**BLOC DE TEXTE**

══════════

Anna Kozlova : Voir une ado sur une scène
en train de parler d'écologie,
ça nous fait inévitablement
penser à quelqu'un :
la militante suédoise Greta Thunberg,
qui a fait le buzz sur les réseaux sociaux
après avoir pris la parole à l'ONU
et reproché aux dirigeants du monde entier
d'être conscients des problèmes
environnementaux, mais de ne rien faire.
Et vous, que pensez-vous de Greta ?
Valentina Andreïeva : Je trouve
que Greta Thunberg est incroyable,
elle essaie d'atteindre son but
grâce à son énergie et son esprit,
et son but, ce qu'elle veut...
AK : Il me semble que c'est
ce que nous voulons tous...
VA : ... c'est que le gouvernement
s'intéresse à l'écologie.
Je suis choquée qu'elle ait réussi
à réunir autour d'elle
une telle quantité de personnes
qui la soutiennent
et qui, j'espère, continueront
à la soutenir à l'avenir.
Tatiana Andreïeva : Personnellement, je
n'aimerais pas que Valentina sèche l'école
pour aller tenir une pancarte
au nom de l'écologie,
mais cela dit, je suis très heureuse
que les enfants aient un porte-parole.
Certes, elle y va un peu fort,
mais beaucoup de gens l'entendent
et des centaines de milliers de personnes
ont rejoint son combat pour l'écologie.
Et si 100 000 personnes,
après sa conférence,
refusent un sac plastique dans un magasin,
ça représente 100 000 sacs plastiques.
C'est là pour moi toute l'utilité
de cette conférence.
Et vraiment, elle a fait beaucoup
pour une adolescente.
AK : Aujourd'hui, il faut souvent
défendre l'écologie sur les barricades.
On ne peut pas dire
que ça n'a servi à rien,
maintenant nous avons au moins
tous pris conscience du problème.
Nous savons tous très bien
qu'il se passe quelque chose.
Mais vous avez choisi
une méthode moins agressive :
au lieu d'attaquer, montrer l'exemple.
Vous avez créé le mouvement
« Des chats contre le plastique ».
Racontez-nous comment
vous est venue cette idée.
TA : Parfois, les bonnes choses
arrivent par hasard.
Au début, c'était l'occasion
de passer plus de temps avec ma fille.
Nous vivons dans un monde qui va vite,
où nous sommes tous très occupés,
y compris nos enfants.
On essaie de leur enseigner
le plus de choses possible :
l'anglais, l'informatique,
la natation, la musique.
Toutes leurs journées sont prises.
Et il ne nous reste plus beaucoup
de temps à passer avec nos enfants.

══════════

**DONNÉES FOURNIES**
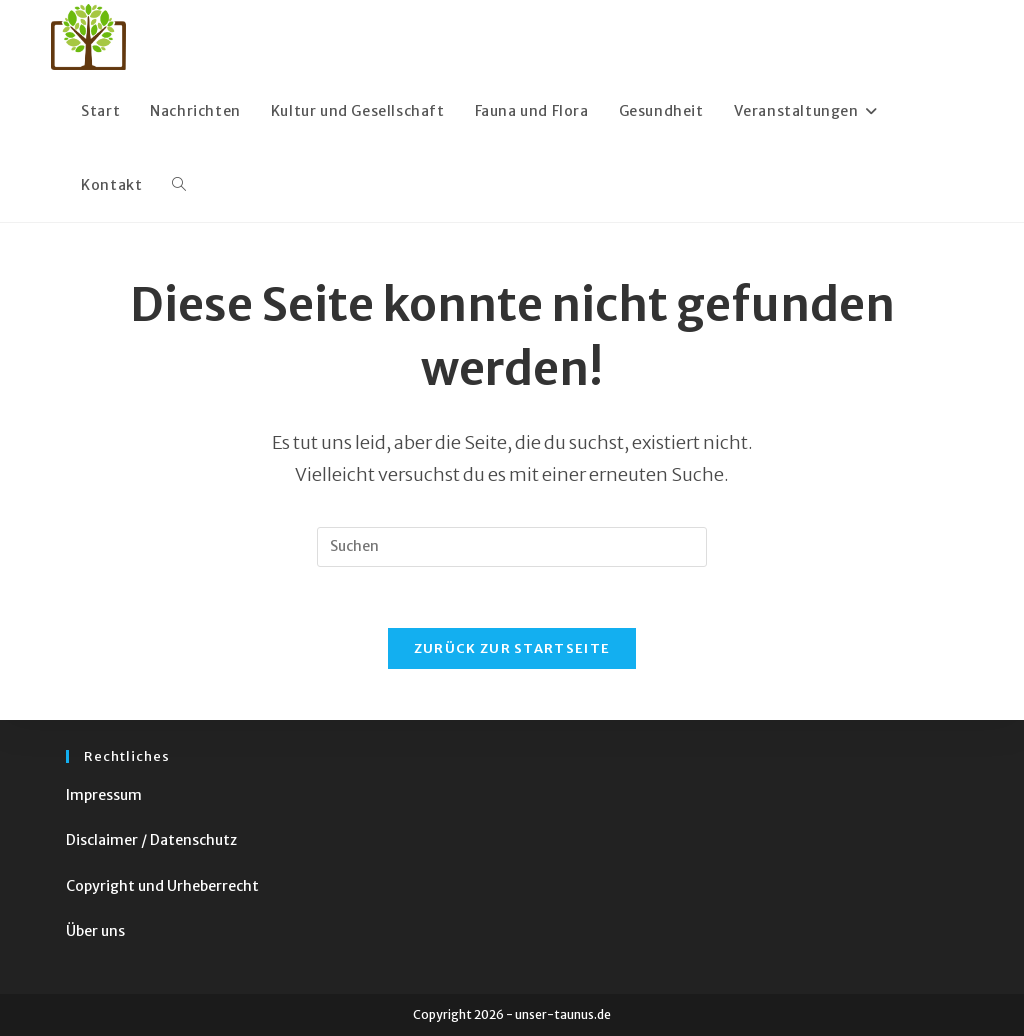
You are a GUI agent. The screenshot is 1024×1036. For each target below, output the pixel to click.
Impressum (104, 795)
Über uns (95, 931)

══════════

**DÉFI**
Poursuivez l'entretien sur le mouvement « Des chats contre le plastique » à partir de sa dernière phrase. Le matériel fourni n'est pas nécessaire.

**RÉPONSE CI-DESSOUS**
Ce projet commun, c'était une opportunité
de passer plus de temps avec ma fille,
à faire autre chose que regarder la télé.
Je vais vous parler un peu du projet.
Il y a six mois, Valentina et moi
avons participé à un projet
d'entrepreneuriat social
pour les enfants « Jeune entreprise ».
C'est un travail d'équipe :
un enfant et un adulte.
C'est de l'entrepreneuriat social,
c'est-à-dire qu'il y a à la fois
un aspect social et un aspect commercial.
Nous avons choisi le thème de l'écologie.
L'aspect commercial, c'était l'idée
de coudre des sacs en tissu,
et ensuite de les vendre.
Ça, c'était l'idée de départ,
ensuite le projet s'est développé
bien au-delà de la vente de sacs.
VA : Le plus important,
sans doute l'essence de ce projet,
c'est bien sûr de rallier les enfants
au mouvement écologiste,
pour que ce ne soit pas les parents,
mais les enfants eux-mêmes
qui parlent à leurs parents d'écologie,
qui expliquent en quoi
le plastique est nocif,
pourquoi il vaut mieux prendre
des sacs en tissu pour les courses,
pas des sacs en plastique.
AK : Ça, ce sont vos sacs,
mais d'où sort ce chat ?
Parlez-nous du chat !
VA : En fait, on a un chat,
qui s'appelle Chat.
Et depuis qu'il est petit,
il mâchonne les sacs en plastique.
On sait qu'un sac en plastique
met 400 ans à se décomposer,
alors imaginez s'il se retrouve
coincé dans l'estomac d'un chat.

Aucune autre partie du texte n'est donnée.